Sasha’s father and brothers were amongst a group of Jews taken to the central prison and executed the same day. Local Latvians cooperated with the Germans, gathering up Jews and bringing them to the local prison where they were all murdered.
Sasha, his mother and young sister found themselves amongst a group of women, children and old people who were taken to a gigantic fort which had been turned into a ghetto. The thousands of Jews incarcerated in what had been the animal quarters of the fort remained there from the summer of 1941 until May 1942 when the Minister for the Baltic Region declared the region should be ‘Judenrein.’
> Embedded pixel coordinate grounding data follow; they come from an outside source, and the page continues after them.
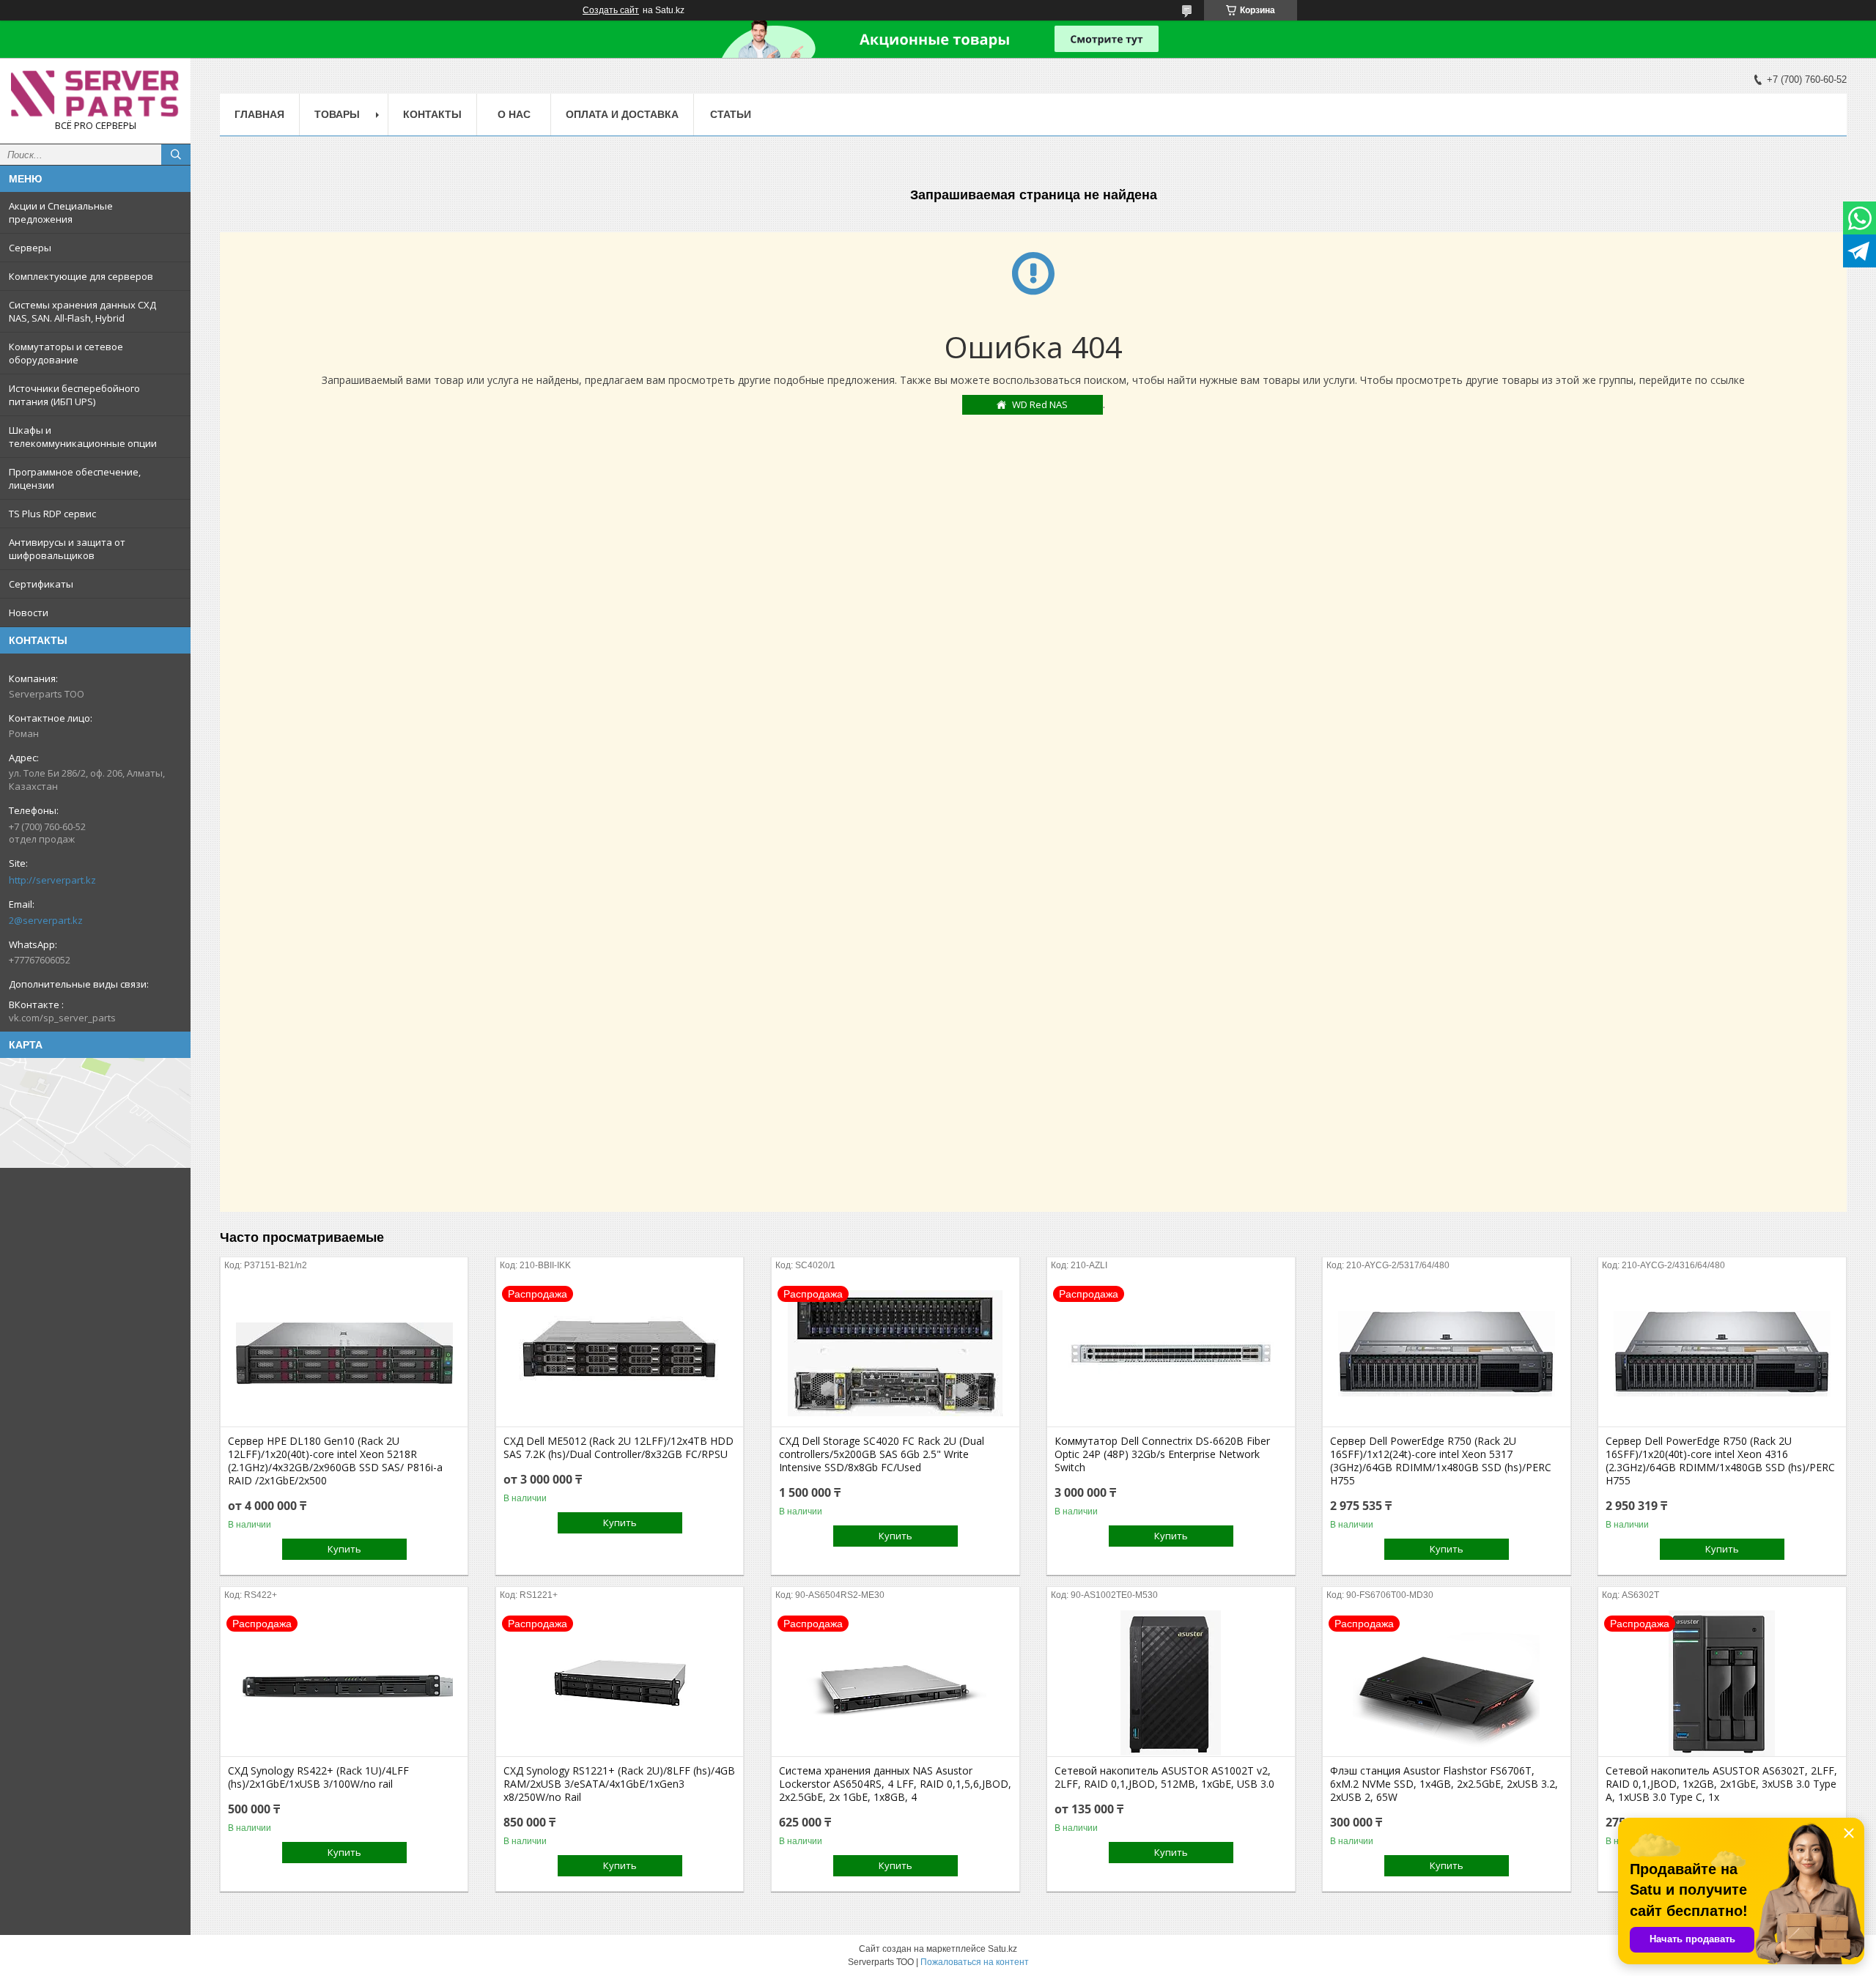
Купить (344, 1548)
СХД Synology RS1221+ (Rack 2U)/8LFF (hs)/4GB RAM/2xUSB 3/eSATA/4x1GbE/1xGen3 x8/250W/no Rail (619, 1784)
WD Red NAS (1040, 404)
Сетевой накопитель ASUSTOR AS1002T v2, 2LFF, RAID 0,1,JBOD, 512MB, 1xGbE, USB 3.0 (1164, 1777)
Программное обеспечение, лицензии (75, 478)
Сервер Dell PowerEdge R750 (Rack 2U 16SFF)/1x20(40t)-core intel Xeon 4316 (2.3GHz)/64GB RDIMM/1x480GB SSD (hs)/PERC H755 (1720, 1461)
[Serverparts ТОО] (95, 94)
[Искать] (176, 155)
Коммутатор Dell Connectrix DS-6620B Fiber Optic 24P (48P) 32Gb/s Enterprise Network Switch (1162, 1454)
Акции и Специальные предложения (61, 212)
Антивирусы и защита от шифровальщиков (67, 549)
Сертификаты (41, 584)
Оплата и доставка (622, 114)
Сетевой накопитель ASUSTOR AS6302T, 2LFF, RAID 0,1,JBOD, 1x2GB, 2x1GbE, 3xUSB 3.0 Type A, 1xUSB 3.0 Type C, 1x (1721, 1784)
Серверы (30, 247)
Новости (28, 612)
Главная (259, 114)
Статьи (730, 114)
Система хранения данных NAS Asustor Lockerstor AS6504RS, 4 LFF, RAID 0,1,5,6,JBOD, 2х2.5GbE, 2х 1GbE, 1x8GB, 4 (895, 1784)
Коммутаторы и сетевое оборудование (66, 353)
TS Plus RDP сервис (52, 513)
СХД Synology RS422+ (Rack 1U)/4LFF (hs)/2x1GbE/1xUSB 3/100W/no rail (318, 1777)
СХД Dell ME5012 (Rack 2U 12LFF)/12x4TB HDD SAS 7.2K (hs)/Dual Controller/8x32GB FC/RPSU (618, 1448)
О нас (514, 114)
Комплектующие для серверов (81, 276)
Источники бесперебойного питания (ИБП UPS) (74, 395)
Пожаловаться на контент (974, 1962)
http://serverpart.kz (52, 880)
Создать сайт (611, 10)
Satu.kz (1002, 1949)
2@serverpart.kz (46, 920)
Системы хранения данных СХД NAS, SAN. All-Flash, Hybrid (82, 311)
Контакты (432, 114)
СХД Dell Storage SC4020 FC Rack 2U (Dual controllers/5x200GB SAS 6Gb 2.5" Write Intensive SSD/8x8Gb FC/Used (881, 1454)
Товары (337, 114)
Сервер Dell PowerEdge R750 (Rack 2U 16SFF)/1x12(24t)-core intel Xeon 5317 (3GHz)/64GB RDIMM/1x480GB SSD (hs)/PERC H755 (1440, 1461)
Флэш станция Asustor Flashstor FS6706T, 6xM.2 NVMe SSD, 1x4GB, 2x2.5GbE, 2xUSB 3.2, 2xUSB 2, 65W (1444, 1784)
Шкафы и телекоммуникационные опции (83, 436)
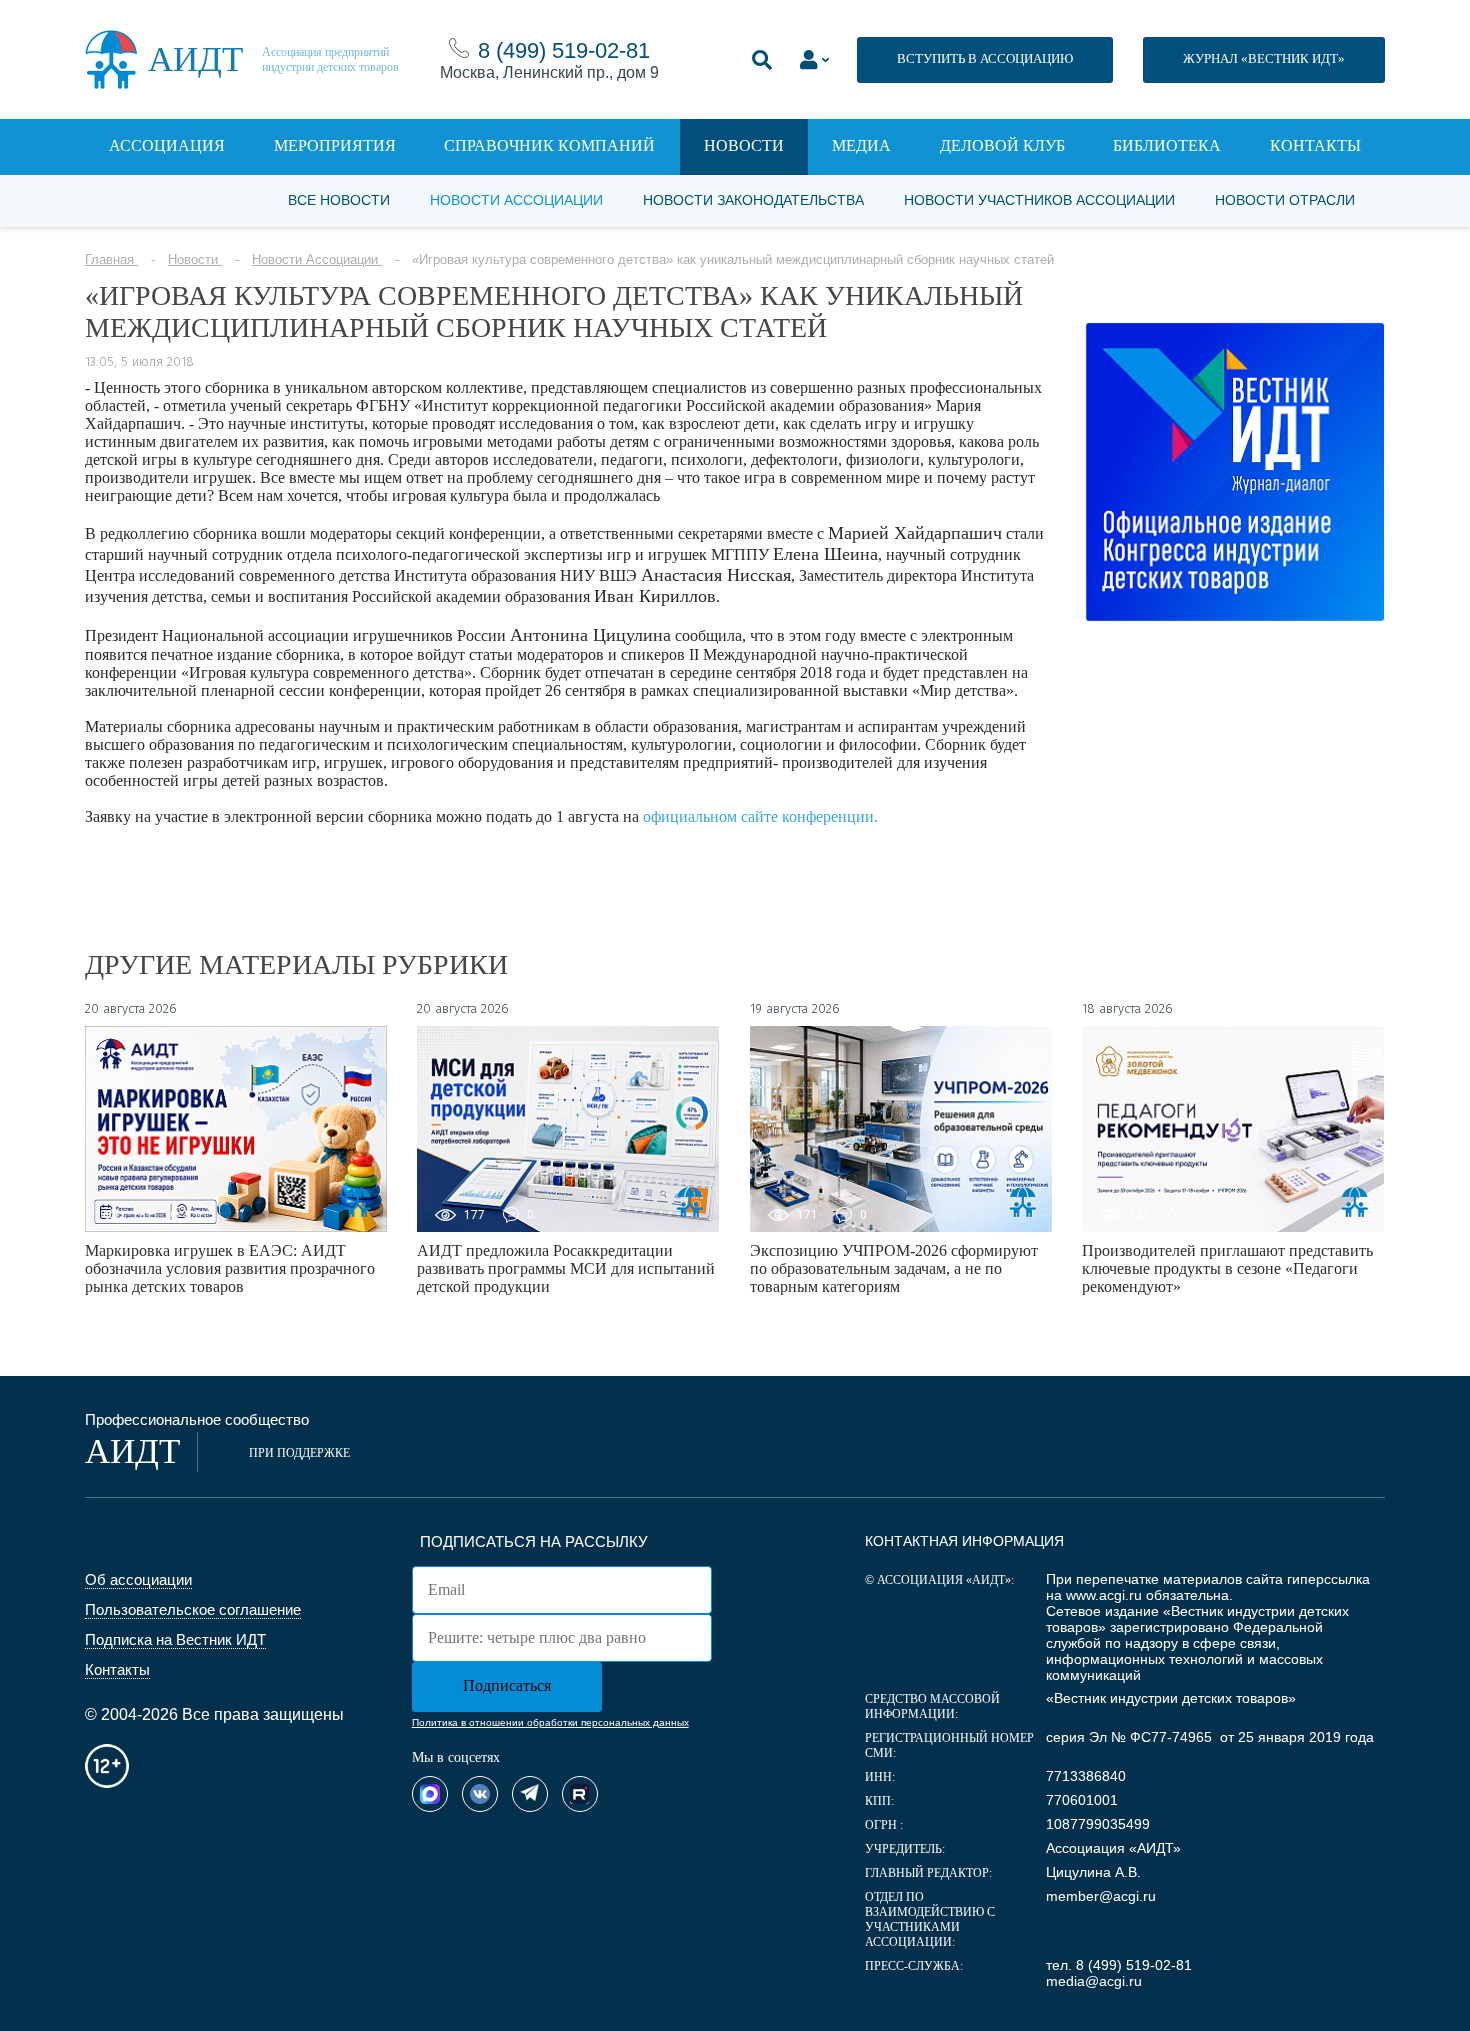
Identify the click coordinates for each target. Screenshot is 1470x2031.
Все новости (339, 200)
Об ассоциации (138, 1579)
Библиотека (1167, 145)
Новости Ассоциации (516, 200)
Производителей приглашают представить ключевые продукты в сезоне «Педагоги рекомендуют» (1227, 1268)
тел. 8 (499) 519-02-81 (1119, 1965)
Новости (744, 145)
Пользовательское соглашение (193, 1609)
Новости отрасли (1285, 200)
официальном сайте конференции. (760, 816)
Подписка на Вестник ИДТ (175, 1639)
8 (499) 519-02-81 (564, 50)
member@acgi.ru (1101, 1896)
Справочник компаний (549, 145)
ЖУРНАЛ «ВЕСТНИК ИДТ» (1264, 58)
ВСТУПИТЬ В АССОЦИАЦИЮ (985, 58)
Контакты (1315, 145)
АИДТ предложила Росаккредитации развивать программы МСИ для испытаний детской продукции (566, 1268)
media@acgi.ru (1094, 1981)
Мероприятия (335, 145)
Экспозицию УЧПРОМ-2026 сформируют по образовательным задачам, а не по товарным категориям (894, 1268)
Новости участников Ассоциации (1039, 200)
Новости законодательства (753, 200)
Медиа (861, 145)
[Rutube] (580, 1794)
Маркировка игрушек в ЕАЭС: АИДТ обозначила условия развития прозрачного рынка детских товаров (230, 1268)
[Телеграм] (530, 1794)
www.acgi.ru (1104, 1595)
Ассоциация (167, 145)
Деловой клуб (1002, 145)
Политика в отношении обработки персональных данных (550, 1722)
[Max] (430, 1794)
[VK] (480, 1794)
“On May 1, 1942 the Gestapo came with Nazi flags and took us outside the fort and stood us all up on a giant parade ground. Gebiets Kommisar Schwung arrived with a large entourage and he singled out a doctor by the name of Wovsi,” recounted Sasha.
“Schwung was drunk and demanded that the doctor perform some disgusting act and when the doctor refused, Schwung threatened to kill one of his children – and that is exactly what happened – first the eldest son, and then the youngest. When Dr. Wovsi still refused, Schwung killed the rest of the family in full sight of all those assembled. This was their May Day celebration of the proclamation of the region as Judenrein,” he had explained bitterly.
The youthful Sasha Falcon witnessed all of this through the crack in an old door that he had hidden behind. A short time later all the Jews were taken to a sandy area where large pits had been dug. Each and every one was murdered, including Sasha’s mother and young sister.
“Mother and I understood what was about to happen and before we said our goodbyes, she gave me some gold coins from the days of the Tsar and said “Hide and save yourself,” which I did.
Sasha hid in the fort for two days and when he crawled out of his hiding place there was nobody there.
“There were no Jews, no Germans, Latvians, nobody but me – and I was terrified,” Sasha had said before describing how that had been only the beginning of a long lone journey from hell to beyond before he was to find freedom eventually in Berlin in 1945.
As Sasha Falcon was laid to rest under the Cyprus trees of the cemetery on the slopes of the Menashe Hills, hundreds of adults and youth from his own and other Jezreel Valley kibbutzim stood together as one with his family in a final salute to a small man who cast a giant shadow.
A message sent from a Dvinsk born American, a close friend of Sasha’s, was read out. He was the writer, Max Kukler from Michigan whom Sasha had met in one of the many German work and concentration camps they had passed through.
“We met in late 1943 and were liberated together. I made it out because Sasha literally saved my life, his courage and strength that were always part of him served me well that day. We became like brothers during the post war years … speeding around Magdeburg on our motorcycles or in our Fiat convertible, at the risk of our own lives and others,” wrote Max Kukler.
“Sasha left for the US (hoping to find relatives in San Francisco) and from there to Israel before I made it to the States. Over the years we both rebuilt our lives thousands of miles and cultures apart but I never lost the love for my strong, quiet, kind friend,” rang out the words of fellow survivor Kukler through and over the tall tree tops surrounding Kibbutz Mishmar HaEmek’s cemetery.